RAND Europe was invited to support the strategic review by conducting a series of rapid evidence reviews around recommendations arising from the initiative’s five working groups. The working groups focused on industrial development and entrepreneurship, research quality and internationalisation, knowledge systems, municipalities and global health challenges.
The research team conducted rapid evidence reviews, summarised relevant literature and highlighted international examples of particularly relevant or innovative approaches. The issues and ideas identified around each theme were then pulled together in a suggested conceptual representation of the Norwegian health and care research system.
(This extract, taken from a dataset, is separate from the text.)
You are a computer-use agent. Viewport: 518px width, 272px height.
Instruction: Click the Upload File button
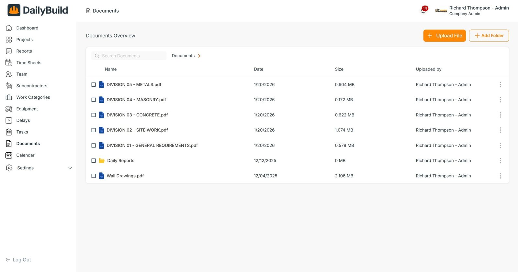(444, 36)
RAND Europe researchers identified themes from the interim reports of the five working groups, and they then prioritised the themes in consultation with the head of the HO21 Strategy Group and members of the secretariat based at the Research Council. The prioritisation exercise resulted in agreement on the following four themes around which to build rapid evidence reviews:
- networks and collaboration
- data linkage and exchange
- culture, values and leadership
- incentives for innovation
Capacity building was also identified as a cross-cutting theme, but during the review it became clear that it was best considered as a component of each of the other themes
FindingsWe developed the figure below, which suggests an indicative view of the Norwegian Health Research System. It should be stressed that it focuses on the ideas and suggestions captured in the report and that there are inevitably other elements and interventions (such as user engagement, monitoring and evaluation) that are not included but should subsequently be integrated.
The purpose of presenting this figure is twofold: first to emphasise the need to conceptualise a new health research strategy as a system, with many different stakeholders connected through a complex set of relationships with at times different incentives and missions; and secondly, to illustrate the benefit of representing the system in a single figure both in terms of communicating a new strategy and also to test its coherence. No one part of the system can operate in isolation.